Anmerkung der Redaktion

ORF.at gestaltet die Berichterstattung über Suizide bewusst zurückhaltend und verzichtet, wo es möglich ist, auf Details. Wenn Sie sich selbst von Suizidgedanken betroffen fühlen, kontaktieren Sie bitte umgehend die Telefonseelsorge unter der kostenlosen Nummer 142.

Der Multimillionär, der mit zahlreichen bekannten Politikern und Stars befreundet war, soll zwischen 2002 und 2005 Dutzende teils minderjährige Mädchen in seinen Häusern in New York und Florida sexuell missbraucht und zur Prostitution angestiftet haben. Im Falle einer Verurteilung hätten ihm bis zu 45 Jahre Haft gedroht. Bereits 2008 war Epstein wegen der Prostitution junger Frauen zu 13 Monaten Gefängnis verurteilt worden.

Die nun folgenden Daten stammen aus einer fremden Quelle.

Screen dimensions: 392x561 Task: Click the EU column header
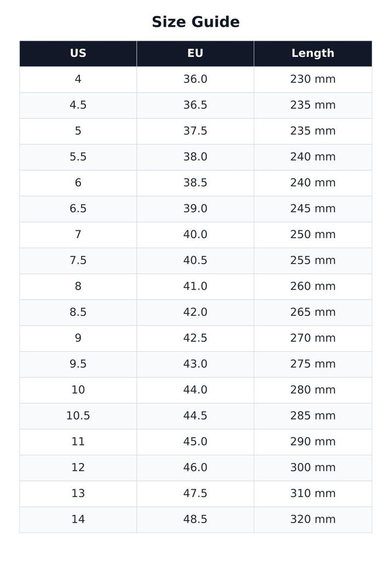click(x=195, y=53)
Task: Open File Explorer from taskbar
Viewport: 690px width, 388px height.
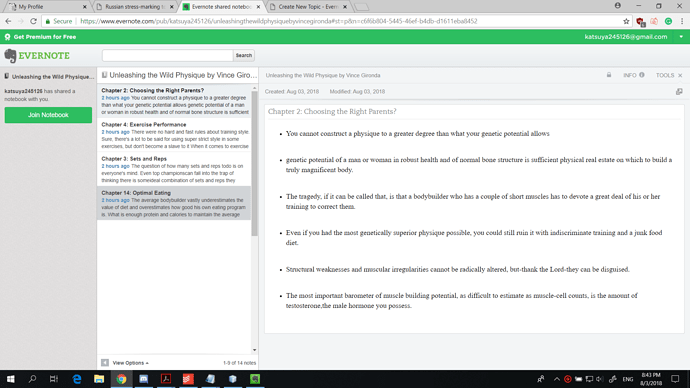Action: (x=99, y=379)
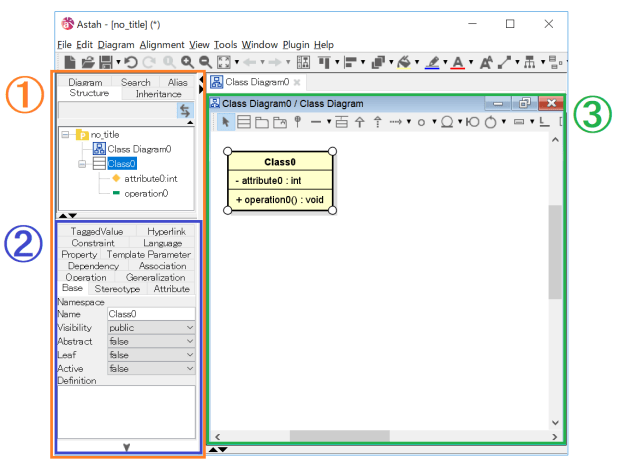Click the Class Diagram0 icon in project tree

99,148
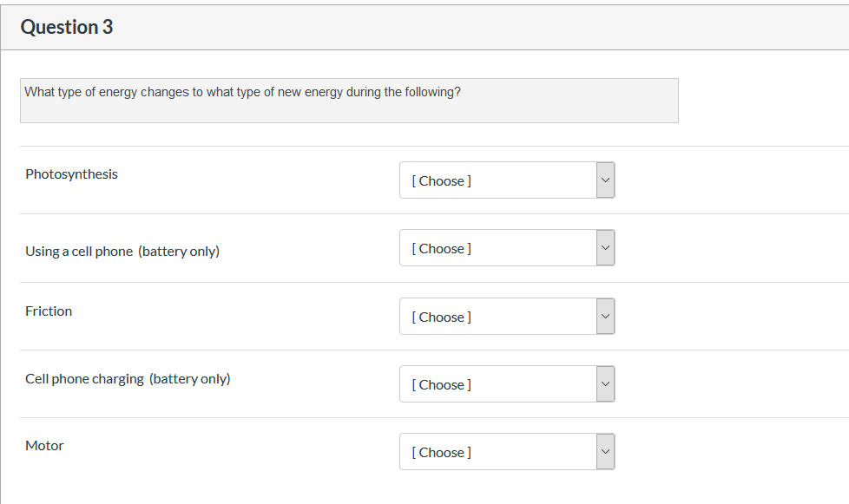Click "(battery only)" after Using a cell phone
Screen dimensions: 849x504
click(179, 252)
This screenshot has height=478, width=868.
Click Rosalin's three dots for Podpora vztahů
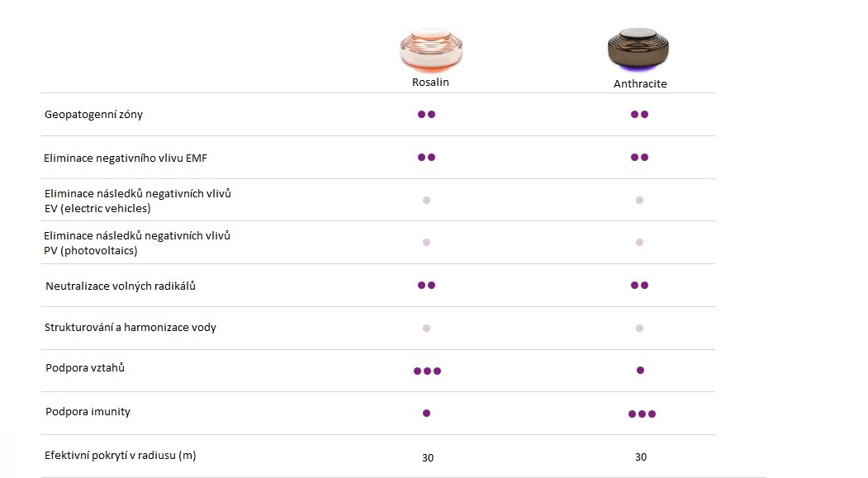427,371
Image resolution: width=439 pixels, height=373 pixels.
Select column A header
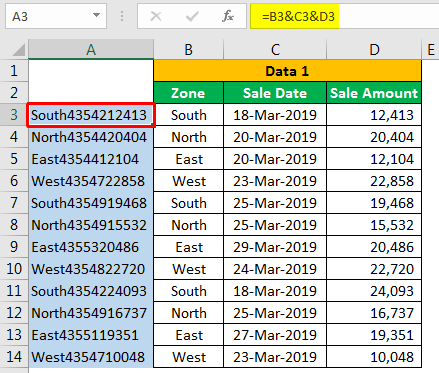[91, 50]
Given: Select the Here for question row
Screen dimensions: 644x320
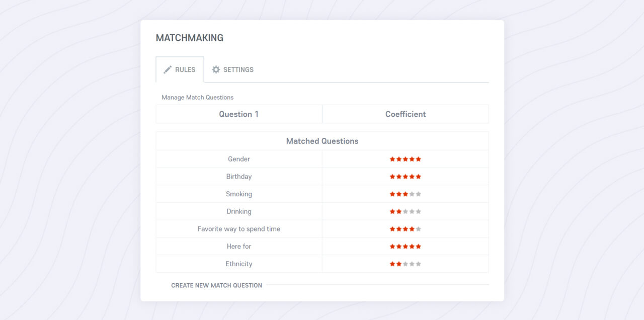Looking at the screenshot, I should pos(239,246).
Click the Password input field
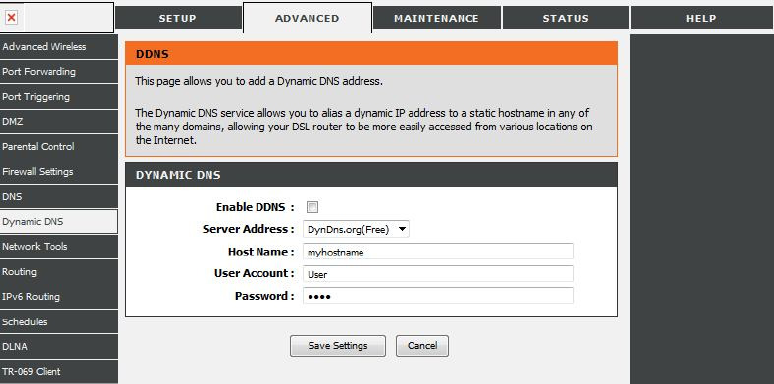 pyautogui.click(x=438, y=296)
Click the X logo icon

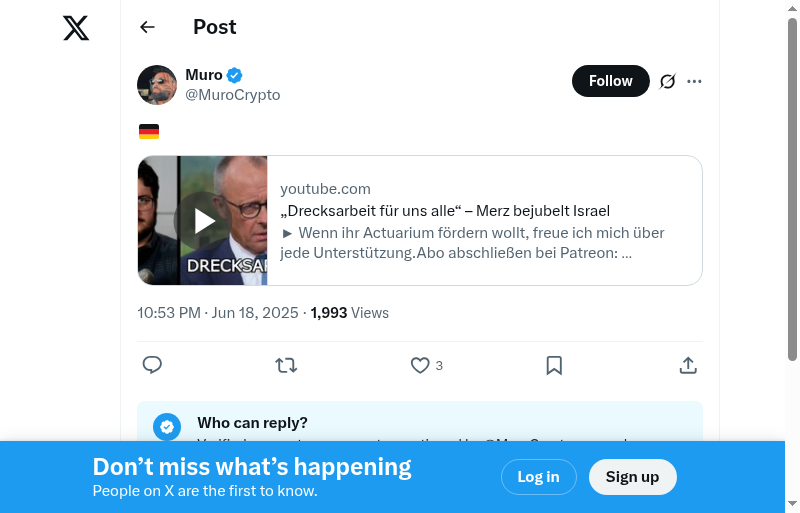click(76, 28)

Barr sicherte zu, dass trotz Epsteins Tod die Ermittlungen zu den Vergehen fortgesetzt würden. Mögliche Komplizen des Multimillionärs sollten sich nicht in Sicherheit wiegen, warnte der Minister. „Die Opfer verdienen Gerechtigkeit und werden sie bekommen“, versprach Barr.

Little St. James Island
Reuters/Marco Bello
Das Anwesen Epsteins auf Little St. James Island

Abgeordnete stellen 23 Fragen

Auch Abgeordnete im US-Kongress äußerten drängende Fragen zu Epsteins Tod. Die führenden Mitglieder des Justizausschusses im Repräsentantenhaus schrieben am Montag (Ortszeit) an die für Bundesgefängnisse zuständige Behörde und verlangten Aufklärung.

The Metropolitan Correctional Facility
APA/AFP/Getty Images/David Dee Delgado
Das Gefängnis in New York, in dem Epstein inhaftiert war

Aufgelistet sind in dem Schreiben 23 Fragen – unter anderem zum allgemeinen Umgang mit psychisch instabilen Insassen in der betroffenen Haftanstalt, aber auch zu den genauen Abläufen in Epsteins Fall kurz vor dessen Tod. Der Ausschussvorsitzende, der Demokrat Jerry Nadler, und der führende Republikaner in dem Gremium, Doug Collins, beklagten in dem Brief, der Fall offenbare schwere Versäumnisse beim Umgang mit Häftlingen. Sie verlangten bis zum 21. August Antworten auf ihre Fragen.

Vertraute könnte Aufklärung bringen

Aufklärung über Epsteins illegalen Sexhandelsring erhofft man sich von Epsteins langjähriger Vertrauter Ghislaine Maxwell. Doch laut US-Medien ist unklar, wo sich Maxwell aufhält. Laut den Vorwürfen der Anklage, der Polizei und betroffener Mädchen und Frauen bauten Epstein und Maxwell den Sexhandelsring, der quer durch die USA ging und für drei junge Mädchen am Tag für Epstein sorgen sollte, gemeinsam auf, wie die „Washington Post“ am Montag schrieb.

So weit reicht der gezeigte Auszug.